Pourtant, pour un petit laps de temps, c’est ce dont la Tunisie a besoin. Ce qui ne doit pas être interprétée comme une atteinte aux droits des travailleurs mais comme la prière d’une patrie, malade et qui veut entamer sa convalescence et a besoin de tous ses enfants, syndicats compris. Elle les appelle à ne pas menacer son économie, ne pas alarmer les créateurs de richesses et ne pas effrayer les investisseurs.
La Tunisie appelle les patriotes que les syndicats prétendent à s’insérer dans le processus de construction sans franchir les lignes au-delà desquelles ses équilibres fondamentaux virent au rouge.
L’UGTT, qui s’est octroyée un rôle politique important, se doit aujourd’hui de voir plus global, en politique, et ne pas se soumettre aux mouvements de révolte des fois injustifiés de ses bases. Car il lui revient à elle, en tant que leader, de ne pas entrer dans le jeu des surenchères et d’imposer les lignes à suivre pour ses adhérents.
Sauf si ce sont les bases qui conduisent la Centrale, auquel cas, laissant la rue, les sit-in, les manifestations sauvages décider de l’avenir de la Tunisie.

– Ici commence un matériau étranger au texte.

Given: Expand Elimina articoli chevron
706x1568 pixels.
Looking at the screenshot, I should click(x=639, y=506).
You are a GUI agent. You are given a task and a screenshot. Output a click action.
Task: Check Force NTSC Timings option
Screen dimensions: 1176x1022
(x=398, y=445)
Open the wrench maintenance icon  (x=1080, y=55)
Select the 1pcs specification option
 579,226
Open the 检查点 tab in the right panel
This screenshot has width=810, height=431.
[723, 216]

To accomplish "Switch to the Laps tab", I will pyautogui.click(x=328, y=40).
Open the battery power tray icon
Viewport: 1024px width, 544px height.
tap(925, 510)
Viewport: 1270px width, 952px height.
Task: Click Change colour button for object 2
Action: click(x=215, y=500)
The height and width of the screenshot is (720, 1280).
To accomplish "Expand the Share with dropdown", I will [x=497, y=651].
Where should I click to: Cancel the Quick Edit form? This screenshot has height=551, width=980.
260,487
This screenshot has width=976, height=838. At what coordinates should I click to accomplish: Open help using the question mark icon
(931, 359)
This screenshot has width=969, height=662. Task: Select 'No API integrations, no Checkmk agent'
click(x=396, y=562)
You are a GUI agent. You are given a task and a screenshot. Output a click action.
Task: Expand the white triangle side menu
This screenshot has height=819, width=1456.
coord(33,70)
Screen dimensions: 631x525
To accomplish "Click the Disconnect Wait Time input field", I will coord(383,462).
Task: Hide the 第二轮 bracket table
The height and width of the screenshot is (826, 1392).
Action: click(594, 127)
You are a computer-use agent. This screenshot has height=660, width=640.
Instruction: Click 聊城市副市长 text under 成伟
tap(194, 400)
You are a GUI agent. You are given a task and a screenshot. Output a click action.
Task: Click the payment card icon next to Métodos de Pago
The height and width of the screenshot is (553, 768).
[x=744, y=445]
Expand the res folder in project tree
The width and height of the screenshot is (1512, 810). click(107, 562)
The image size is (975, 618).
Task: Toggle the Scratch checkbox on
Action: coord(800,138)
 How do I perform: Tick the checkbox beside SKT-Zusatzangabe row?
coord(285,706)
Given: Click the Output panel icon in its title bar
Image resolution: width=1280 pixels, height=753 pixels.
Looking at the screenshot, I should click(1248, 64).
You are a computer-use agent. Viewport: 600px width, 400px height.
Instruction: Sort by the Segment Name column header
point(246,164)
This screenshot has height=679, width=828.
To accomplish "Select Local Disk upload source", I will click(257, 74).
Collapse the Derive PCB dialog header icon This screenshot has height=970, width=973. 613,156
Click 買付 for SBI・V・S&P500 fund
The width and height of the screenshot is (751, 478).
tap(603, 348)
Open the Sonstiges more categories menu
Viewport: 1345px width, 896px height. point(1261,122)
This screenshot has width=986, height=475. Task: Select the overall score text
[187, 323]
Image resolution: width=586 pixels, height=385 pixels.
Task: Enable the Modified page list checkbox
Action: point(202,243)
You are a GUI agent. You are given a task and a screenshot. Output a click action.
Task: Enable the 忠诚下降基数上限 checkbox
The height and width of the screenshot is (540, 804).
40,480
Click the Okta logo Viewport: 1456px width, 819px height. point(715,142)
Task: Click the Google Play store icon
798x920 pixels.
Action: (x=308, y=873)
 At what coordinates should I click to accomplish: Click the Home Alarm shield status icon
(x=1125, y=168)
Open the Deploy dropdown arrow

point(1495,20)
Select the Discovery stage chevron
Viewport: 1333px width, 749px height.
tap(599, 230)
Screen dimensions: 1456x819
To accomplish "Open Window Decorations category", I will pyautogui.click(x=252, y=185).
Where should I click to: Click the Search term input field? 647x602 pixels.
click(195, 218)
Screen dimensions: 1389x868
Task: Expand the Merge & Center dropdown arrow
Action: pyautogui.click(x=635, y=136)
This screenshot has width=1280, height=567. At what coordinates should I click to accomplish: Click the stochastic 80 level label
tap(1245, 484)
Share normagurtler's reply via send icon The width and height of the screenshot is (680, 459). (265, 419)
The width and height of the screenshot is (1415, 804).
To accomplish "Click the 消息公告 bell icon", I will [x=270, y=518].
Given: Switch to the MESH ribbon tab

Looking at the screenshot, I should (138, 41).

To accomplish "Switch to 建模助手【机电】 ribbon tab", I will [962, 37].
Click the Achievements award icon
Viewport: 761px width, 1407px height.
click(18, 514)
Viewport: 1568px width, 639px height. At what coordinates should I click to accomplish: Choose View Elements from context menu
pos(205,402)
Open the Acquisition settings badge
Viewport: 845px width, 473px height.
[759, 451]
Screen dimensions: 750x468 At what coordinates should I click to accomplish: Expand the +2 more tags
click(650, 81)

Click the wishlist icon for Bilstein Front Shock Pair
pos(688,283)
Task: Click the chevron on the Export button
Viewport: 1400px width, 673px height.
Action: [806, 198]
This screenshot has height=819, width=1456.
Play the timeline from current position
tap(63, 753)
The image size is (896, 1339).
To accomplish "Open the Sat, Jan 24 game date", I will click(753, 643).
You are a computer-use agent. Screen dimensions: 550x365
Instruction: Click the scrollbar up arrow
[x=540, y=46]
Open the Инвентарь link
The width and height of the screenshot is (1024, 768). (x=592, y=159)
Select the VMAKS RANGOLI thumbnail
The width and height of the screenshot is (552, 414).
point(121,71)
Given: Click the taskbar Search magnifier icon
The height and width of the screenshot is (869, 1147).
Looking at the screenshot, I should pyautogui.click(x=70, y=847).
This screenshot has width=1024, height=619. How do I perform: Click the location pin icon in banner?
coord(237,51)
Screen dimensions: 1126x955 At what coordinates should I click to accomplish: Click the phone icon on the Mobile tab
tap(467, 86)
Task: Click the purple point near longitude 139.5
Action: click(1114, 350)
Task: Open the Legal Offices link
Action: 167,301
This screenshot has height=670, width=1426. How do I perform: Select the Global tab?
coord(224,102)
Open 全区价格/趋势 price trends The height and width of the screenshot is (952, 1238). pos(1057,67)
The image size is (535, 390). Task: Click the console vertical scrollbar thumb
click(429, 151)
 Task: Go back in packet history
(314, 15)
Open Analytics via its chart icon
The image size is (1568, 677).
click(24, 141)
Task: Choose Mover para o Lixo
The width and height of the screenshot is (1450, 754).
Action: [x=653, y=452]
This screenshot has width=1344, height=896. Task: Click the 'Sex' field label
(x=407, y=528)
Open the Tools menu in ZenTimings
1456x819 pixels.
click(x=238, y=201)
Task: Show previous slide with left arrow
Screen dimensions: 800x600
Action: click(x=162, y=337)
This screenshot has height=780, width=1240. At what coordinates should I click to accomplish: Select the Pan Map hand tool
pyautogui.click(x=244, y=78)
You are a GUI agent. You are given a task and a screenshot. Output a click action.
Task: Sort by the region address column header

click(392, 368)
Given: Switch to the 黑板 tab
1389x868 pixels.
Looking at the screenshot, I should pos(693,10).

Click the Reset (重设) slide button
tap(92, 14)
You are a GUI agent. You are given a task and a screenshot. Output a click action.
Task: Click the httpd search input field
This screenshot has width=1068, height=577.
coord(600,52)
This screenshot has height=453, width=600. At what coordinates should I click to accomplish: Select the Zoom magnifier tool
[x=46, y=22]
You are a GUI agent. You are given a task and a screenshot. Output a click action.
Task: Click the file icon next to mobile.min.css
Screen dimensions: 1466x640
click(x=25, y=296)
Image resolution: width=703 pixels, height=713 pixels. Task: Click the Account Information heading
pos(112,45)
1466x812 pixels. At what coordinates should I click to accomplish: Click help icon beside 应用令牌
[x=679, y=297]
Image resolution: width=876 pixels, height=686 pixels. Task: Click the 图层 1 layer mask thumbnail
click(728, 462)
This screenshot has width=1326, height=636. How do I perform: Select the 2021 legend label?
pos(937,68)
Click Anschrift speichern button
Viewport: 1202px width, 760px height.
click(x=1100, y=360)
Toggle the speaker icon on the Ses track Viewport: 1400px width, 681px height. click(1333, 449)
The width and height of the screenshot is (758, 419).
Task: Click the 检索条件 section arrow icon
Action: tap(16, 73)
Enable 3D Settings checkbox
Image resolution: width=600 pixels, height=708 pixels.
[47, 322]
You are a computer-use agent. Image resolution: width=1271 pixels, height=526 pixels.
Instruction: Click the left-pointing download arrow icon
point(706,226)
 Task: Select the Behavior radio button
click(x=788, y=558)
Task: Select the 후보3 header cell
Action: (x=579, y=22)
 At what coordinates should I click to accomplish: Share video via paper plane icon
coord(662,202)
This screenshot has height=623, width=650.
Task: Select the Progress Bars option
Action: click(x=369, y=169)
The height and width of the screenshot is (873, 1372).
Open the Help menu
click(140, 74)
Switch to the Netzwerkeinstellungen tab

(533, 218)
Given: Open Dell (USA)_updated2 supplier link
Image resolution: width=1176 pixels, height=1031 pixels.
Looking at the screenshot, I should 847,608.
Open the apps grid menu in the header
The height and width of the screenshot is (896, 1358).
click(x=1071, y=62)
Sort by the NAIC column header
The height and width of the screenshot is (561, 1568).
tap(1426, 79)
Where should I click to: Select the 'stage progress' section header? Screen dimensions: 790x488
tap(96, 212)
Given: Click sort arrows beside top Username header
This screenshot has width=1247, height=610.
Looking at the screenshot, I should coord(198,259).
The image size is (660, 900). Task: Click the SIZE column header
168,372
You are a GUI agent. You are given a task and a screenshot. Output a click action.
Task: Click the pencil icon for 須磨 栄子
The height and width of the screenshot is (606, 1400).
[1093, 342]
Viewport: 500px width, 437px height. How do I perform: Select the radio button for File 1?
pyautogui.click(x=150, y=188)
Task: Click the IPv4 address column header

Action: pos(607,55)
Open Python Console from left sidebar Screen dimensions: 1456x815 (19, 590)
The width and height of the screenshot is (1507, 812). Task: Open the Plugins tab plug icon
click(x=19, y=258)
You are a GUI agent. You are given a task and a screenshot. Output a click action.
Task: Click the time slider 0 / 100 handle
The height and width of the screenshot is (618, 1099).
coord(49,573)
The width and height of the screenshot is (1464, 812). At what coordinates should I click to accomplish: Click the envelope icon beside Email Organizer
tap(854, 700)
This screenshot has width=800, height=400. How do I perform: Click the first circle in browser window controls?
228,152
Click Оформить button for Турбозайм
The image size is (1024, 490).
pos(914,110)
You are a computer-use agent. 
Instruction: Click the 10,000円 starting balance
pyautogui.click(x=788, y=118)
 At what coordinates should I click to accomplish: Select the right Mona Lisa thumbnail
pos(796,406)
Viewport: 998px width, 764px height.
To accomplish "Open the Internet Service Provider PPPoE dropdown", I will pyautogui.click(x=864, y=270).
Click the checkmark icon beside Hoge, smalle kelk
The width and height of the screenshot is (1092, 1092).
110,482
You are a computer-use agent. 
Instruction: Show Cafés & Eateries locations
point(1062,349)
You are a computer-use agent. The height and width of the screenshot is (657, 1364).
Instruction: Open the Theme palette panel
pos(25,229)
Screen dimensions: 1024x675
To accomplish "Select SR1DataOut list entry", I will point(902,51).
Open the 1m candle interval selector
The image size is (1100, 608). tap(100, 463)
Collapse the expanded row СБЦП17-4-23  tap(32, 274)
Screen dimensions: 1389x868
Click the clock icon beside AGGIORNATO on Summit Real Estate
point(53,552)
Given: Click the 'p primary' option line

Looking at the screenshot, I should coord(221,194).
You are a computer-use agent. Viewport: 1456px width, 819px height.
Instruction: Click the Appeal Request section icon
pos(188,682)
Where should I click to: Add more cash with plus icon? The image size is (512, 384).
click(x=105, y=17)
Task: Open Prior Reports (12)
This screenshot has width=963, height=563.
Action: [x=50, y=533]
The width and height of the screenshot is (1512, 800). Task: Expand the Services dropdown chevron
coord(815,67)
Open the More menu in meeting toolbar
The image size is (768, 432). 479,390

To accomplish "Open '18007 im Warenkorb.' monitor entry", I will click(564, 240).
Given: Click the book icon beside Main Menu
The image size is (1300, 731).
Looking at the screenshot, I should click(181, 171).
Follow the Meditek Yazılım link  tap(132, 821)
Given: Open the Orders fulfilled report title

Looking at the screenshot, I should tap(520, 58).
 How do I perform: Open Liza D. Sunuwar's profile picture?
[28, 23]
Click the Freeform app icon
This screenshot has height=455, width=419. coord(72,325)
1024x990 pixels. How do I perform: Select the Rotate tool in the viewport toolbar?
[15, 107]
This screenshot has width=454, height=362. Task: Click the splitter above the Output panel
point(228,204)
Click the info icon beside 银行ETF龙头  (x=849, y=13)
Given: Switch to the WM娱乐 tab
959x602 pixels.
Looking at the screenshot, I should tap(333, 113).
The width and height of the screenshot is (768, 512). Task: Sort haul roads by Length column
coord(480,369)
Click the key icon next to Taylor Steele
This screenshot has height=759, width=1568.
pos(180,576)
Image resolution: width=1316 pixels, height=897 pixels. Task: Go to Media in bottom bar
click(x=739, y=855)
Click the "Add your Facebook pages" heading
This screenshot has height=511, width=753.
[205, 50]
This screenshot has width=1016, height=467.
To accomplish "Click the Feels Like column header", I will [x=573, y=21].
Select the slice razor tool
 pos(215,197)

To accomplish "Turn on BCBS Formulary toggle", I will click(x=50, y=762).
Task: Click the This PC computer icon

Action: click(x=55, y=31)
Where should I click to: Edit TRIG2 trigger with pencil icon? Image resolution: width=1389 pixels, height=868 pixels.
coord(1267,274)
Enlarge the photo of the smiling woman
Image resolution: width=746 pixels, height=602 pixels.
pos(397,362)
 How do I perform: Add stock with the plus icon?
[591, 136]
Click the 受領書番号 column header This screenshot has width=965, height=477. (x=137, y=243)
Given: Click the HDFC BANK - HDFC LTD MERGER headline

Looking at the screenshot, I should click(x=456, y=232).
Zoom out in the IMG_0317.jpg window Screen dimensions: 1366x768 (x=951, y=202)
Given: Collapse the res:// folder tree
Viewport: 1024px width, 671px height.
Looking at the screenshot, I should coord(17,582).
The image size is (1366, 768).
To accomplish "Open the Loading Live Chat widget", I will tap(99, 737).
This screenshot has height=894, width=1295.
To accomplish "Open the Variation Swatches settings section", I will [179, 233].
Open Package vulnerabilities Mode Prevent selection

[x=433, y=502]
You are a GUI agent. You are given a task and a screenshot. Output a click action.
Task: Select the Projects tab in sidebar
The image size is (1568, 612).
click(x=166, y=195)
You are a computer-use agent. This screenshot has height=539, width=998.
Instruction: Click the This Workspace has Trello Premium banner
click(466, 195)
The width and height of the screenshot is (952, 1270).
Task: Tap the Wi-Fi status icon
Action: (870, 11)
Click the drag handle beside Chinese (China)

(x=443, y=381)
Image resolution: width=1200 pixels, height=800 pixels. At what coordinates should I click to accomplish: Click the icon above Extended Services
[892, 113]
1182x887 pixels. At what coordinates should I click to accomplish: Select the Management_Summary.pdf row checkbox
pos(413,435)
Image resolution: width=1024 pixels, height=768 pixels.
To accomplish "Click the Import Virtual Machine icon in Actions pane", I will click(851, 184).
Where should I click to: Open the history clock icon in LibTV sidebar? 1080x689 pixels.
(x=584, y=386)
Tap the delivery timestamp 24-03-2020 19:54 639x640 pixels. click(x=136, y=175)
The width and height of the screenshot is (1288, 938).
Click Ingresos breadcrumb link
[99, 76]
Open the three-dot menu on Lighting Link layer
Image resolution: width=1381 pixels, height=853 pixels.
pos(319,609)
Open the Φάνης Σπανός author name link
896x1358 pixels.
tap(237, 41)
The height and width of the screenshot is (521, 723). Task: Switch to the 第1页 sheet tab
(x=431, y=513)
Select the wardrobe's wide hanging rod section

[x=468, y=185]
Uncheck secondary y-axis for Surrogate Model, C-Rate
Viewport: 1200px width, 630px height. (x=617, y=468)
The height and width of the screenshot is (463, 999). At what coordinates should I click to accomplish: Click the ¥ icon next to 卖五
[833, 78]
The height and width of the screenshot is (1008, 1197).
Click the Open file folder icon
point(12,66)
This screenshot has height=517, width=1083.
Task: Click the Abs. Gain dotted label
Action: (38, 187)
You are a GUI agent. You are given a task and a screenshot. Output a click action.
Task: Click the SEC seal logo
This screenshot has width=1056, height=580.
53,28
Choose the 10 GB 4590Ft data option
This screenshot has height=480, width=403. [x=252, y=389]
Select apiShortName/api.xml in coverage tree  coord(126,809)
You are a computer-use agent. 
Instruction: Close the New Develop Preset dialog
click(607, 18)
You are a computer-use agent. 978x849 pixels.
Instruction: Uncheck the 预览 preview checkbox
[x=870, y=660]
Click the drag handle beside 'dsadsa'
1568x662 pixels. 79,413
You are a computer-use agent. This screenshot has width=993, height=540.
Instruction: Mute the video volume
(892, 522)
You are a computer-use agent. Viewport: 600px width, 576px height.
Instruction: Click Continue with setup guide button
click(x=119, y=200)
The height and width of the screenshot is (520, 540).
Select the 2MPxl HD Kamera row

Mais l’histoire de notre pays nous a appris que tout abus a une fin et que tous les arrogants l’ont payé cher. En témoigne la chute de ceux qui se croyaient les plus forts, à commencer par Ben Ali et Ennahdha encore plus rapidement. L’UGTT ainsi que les autres syndicats qui veulent se mettre à son niveau deviendraient-elles les victimes de leur propre arrogance? Et verrons-nous en Tunisie bientôt un nouveau diktat, celui des syndicats?